_Your objective_
Rewrite the lines below, swapping every "Open" for "Launch" and leaving everything else as it is.

>> start Supplied records

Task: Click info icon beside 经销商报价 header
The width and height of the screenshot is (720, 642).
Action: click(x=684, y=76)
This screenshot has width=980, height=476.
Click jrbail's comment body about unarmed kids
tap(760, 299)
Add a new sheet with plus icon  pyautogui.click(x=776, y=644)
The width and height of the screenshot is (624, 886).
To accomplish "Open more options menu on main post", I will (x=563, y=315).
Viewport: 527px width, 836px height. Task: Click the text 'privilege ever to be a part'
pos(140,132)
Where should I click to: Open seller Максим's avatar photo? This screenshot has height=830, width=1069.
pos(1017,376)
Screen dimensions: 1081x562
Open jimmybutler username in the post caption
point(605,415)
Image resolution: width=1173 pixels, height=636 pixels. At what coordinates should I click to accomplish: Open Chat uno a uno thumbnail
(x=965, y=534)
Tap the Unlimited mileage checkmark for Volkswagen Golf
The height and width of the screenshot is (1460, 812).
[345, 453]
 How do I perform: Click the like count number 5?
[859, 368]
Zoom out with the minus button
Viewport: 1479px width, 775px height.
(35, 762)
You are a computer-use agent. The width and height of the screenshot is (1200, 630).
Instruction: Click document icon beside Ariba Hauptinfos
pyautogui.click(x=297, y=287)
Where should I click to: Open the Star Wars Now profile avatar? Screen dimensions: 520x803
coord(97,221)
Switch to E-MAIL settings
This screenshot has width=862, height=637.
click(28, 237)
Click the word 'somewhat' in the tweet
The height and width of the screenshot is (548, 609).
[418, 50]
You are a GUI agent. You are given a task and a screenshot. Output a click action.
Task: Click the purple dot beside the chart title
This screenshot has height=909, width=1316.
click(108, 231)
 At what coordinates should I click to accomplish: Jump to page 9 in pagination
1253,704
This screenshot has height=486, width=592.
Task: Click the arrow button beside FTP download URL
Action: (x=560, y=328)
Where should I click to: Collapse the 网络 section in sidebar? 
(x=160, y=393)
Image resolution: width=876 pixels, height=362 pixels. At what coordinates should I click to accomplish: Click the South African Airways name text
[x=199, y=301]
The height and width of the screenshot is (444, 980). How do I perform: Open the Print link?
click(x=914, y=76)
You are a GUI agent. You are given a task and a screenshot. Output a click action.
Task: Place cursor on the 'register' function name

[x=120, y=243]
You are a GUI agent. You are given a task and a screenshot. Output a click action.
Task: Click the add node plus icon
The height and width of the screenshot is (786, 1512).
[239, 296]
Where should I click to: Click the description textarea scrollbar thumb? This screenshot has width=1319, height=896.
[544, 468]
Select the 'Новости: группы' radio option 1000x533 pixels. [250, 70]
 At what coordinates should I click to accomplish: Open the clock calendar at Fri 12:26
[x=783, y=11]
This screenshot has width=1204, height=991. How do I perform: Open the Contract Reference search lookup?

>> end Supplied records

_Answer in full_
Task: Click info icon beside 经销商报价 header
The width and height of the screenshot is (720, 642).
Action: click(x=684, y=76)
This screenshot has width=980, height=476.
Click jrbail's comment body about unarmed kids
tap(760, 299)
Add a new sheet with plus icon  pyautogui.click(x=776, y=644)
The width and height of the screenshot is (624, 886).
To accomplish "Launch more options menu on main post", I will (x=563, y=315).
Viewport: 527px width, 836px height. Task: Click the text 'privilege ever to be a part'
pos(140,132)
Where should I click to: Launch seller Максим's avatar photo? This screenshot has height=830, width=1069.
pos(1017,376)
Screen dimensions: 1081x562
Launch jimmybutler username in the post caption
point(605,415)
Image resolution: width=1173 pixels, height=636 pixels. At what coordinates should I click to accomplish: Launch Chat uno a uno thumbnail
(x=965, y=534)
Tap the Unlimited mileage checkmark for Volkswagen Golf
The height and width of the screenshot is (1460, 812).
[345, 453]
 How do I perform: Click the like count number 5?
[859, 368]
Zoom out with the minus button
Viewport: 1479px width, 775px height.
(35, 762)
You are a computer-use agent. The width and height of the screenshot is (1200, 630).
Instruction: Click document icon beside Ariba Hauptinfos
pyautogui.click(x=297, y=287)
Where should I click to: Launch the Star Wars Now profile avatar? Screen dimensions: 520x803
coord(97,221)
Switch to E-MAIL settings
This screenshot has width=862, height=637.
click(28, 237)
Click the word 'somewhat' in the tweet
The height and width of the screenshot is (548, 609).
[418, 50]
You are a GUI agent. You are given a task and a screenshot. Output a click action.
Task: Click the purple dot beside the chart title
This screenshot has height=909, width=1316.
click(108, 231)
 At what coordinates should I click to accomplish: Jump to page 9 in pagination
1253,704
This screenshot has height=486, width=592.
Task: Click the arrow button beside FTP download URL
Action: (x=560, y=328)
Where should I click to: Collapse the 网络 section in sidebar? 
(x=160, y=393)
Image resolution: width=876 pixels, height=362 pixels. At what coordinates should I click to accomplish: Click the South African Airways name text
[x=199, y=301]
The height and width of the screenshot is (444, 980). How do I perform: Launch the Print link?
click(x=914, y=76)
You are a GUI agent. You are given a task and a screenshot. Output a click action.
Task: Place cursor on the 'register' function name

[x=120, y=243]
You are a GUI agent. You are given a task and a screenshot. Output a click action.
Task: Click the add node plus icon
The height and width of the screenshot is (786, 1512).
[239, 296]
Where should I click to: Click the description textarea scrollbar thumb? This screenshot has width=1319, height=896.
[544, 468]
Select the 'Новости: группы' radio option 1000x533 pixels. [250, 70]
 At what coordinates should I click to accomplish: Launch the clock calendar at Fri 12:26
[x=783, y=11]
This screenshot has width=1204, height=991. How do I perform: Launch the Contract Reference search lookup?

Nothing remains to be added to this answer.